[WORK REQUEST]: The answer must repeat every record exactly, with all pictures omitted.

[RECORDS]:
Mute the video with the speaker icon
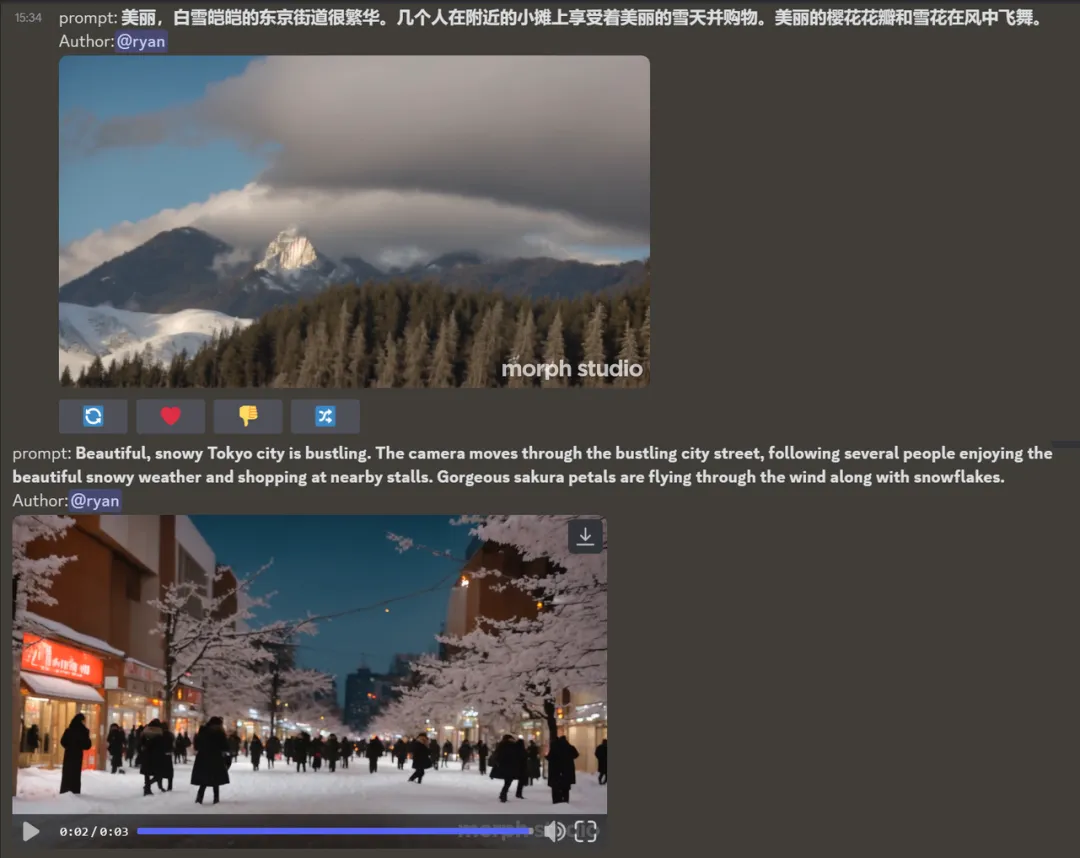 [x=554, y=831]
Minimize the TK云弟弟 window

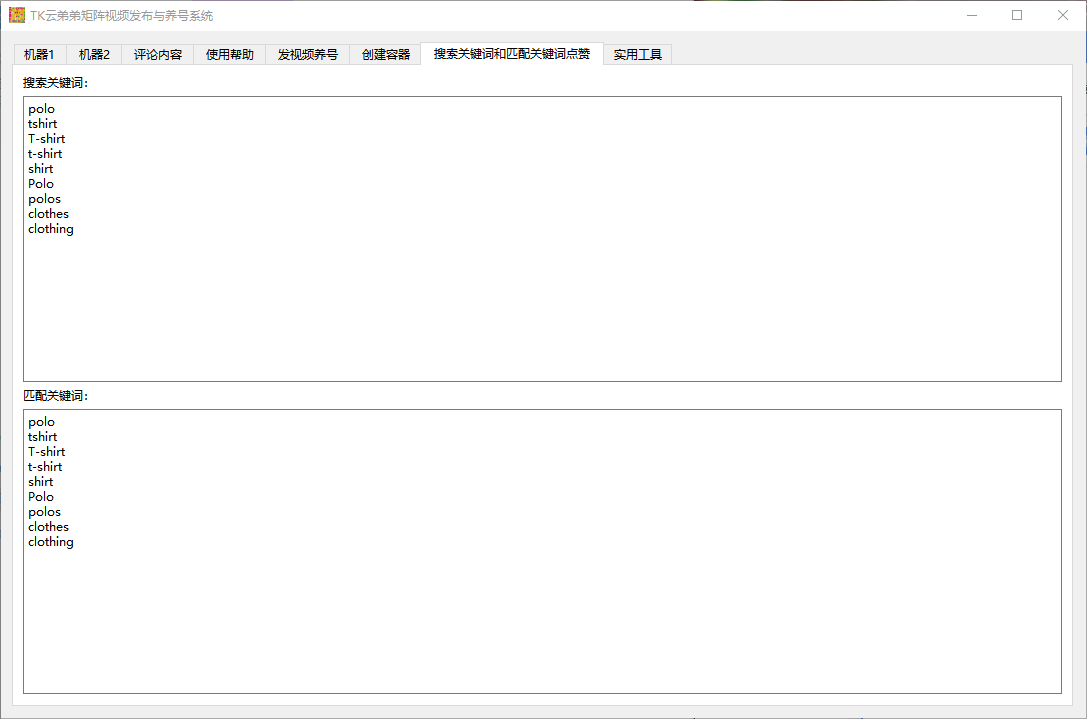972,15
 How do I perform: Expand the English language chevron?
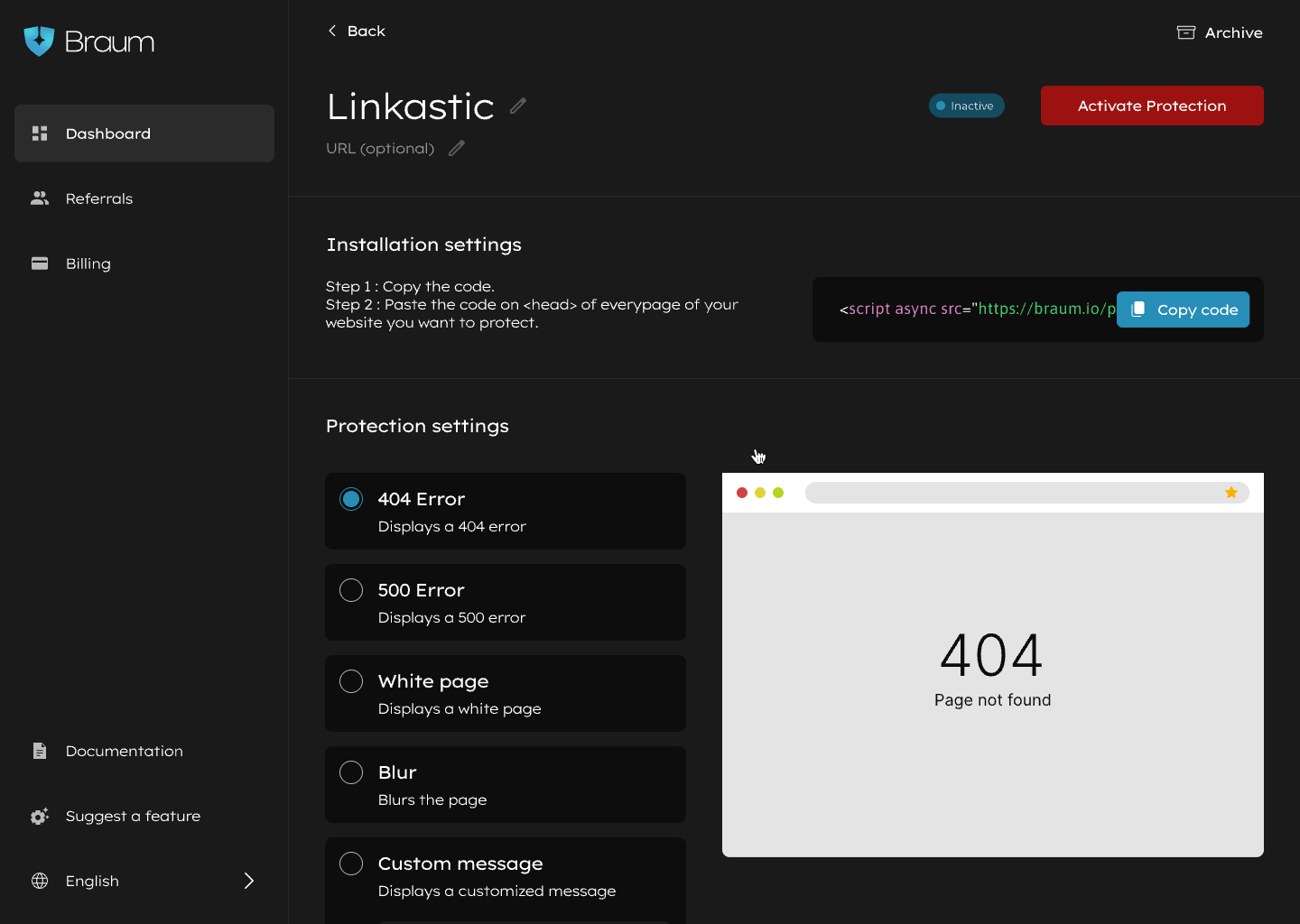pos(249,881)
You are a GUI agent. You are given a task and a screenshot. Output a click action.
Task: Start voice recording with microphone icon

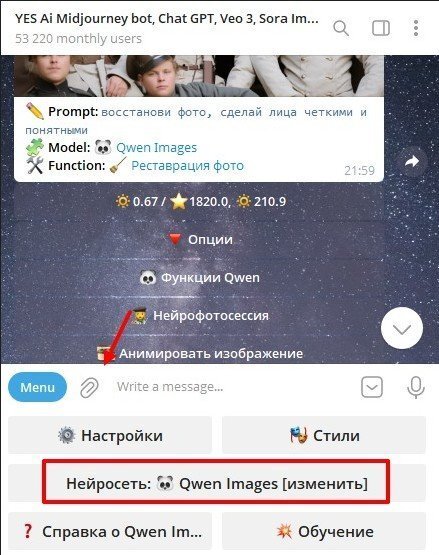tap(416, 387)
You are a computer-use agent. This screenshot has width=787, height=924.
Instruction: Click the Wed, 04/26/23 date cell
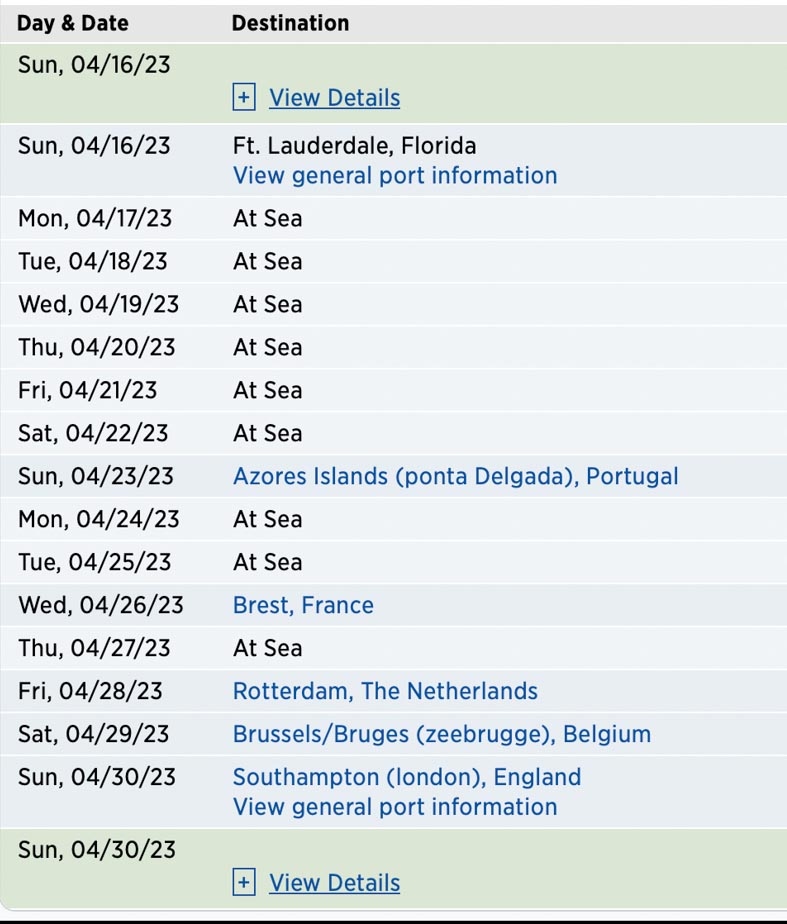101,605
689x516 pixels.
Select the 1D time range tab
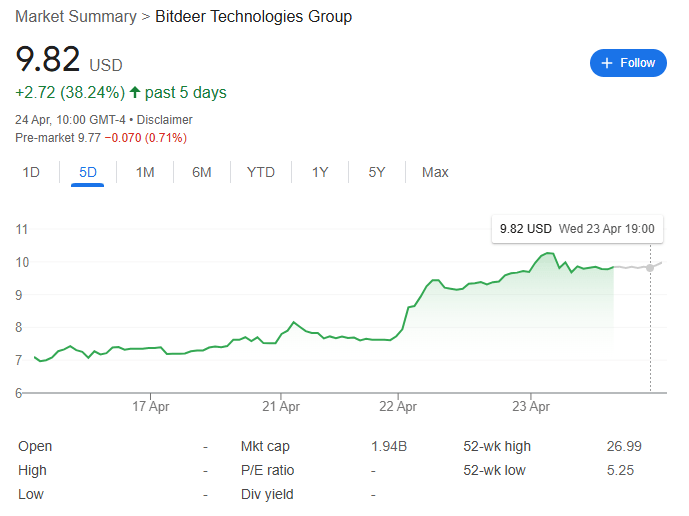(x=31, y=172)
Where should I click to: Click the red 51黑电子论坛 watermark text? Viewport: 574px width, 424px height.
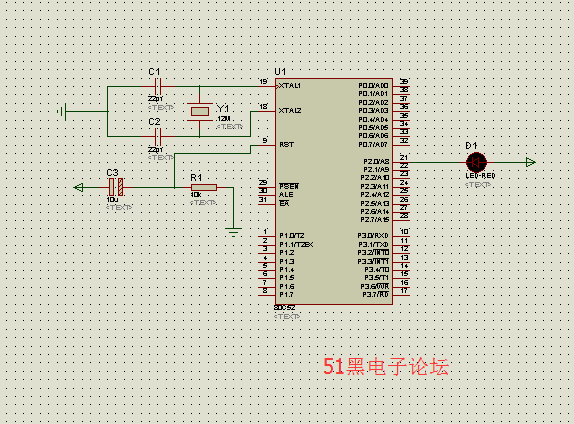[386, 366]
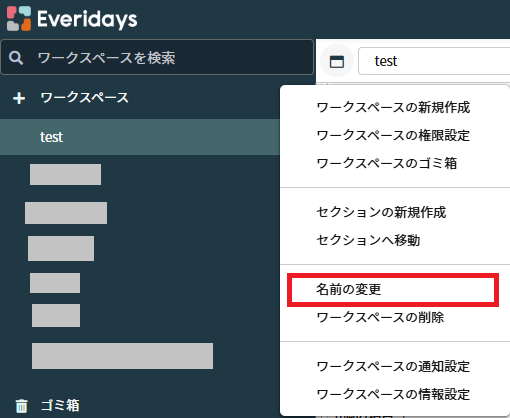Image resolution: width=510 pixels, height=418 pixels.
Task: Click the Everidays logo icon
Action: click(19, 18)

[FINAL ANSWER]:
Mute the video with the speaker icon
 [x=554, y=831]
Minimize the TK云弟弟 window

972,15
 How do I perform: Expand the English language chevron?
pos(249,881)
You are a GUI agent. You are given a task and a screenshot. Output a click action.
Task: Start voice recording with microphone icon

tap(416, 387)
You are a computer-use agent. This screenshot has width=787, height=924.
Instruction: Click the Wed, 04/26/23 date cell
101,605
689x516 pixels.
Select the 1D time range tab
(x=31, y=172)
Where should I click to: Click the red 51黑电子论坛 watermark text? Viewport: 574px width, 424px height.
[386, 366]
Image resolution: width=510 pixels, height=418 pixels.
Task: Click the Everidays logo icon
Action: click(19, 18)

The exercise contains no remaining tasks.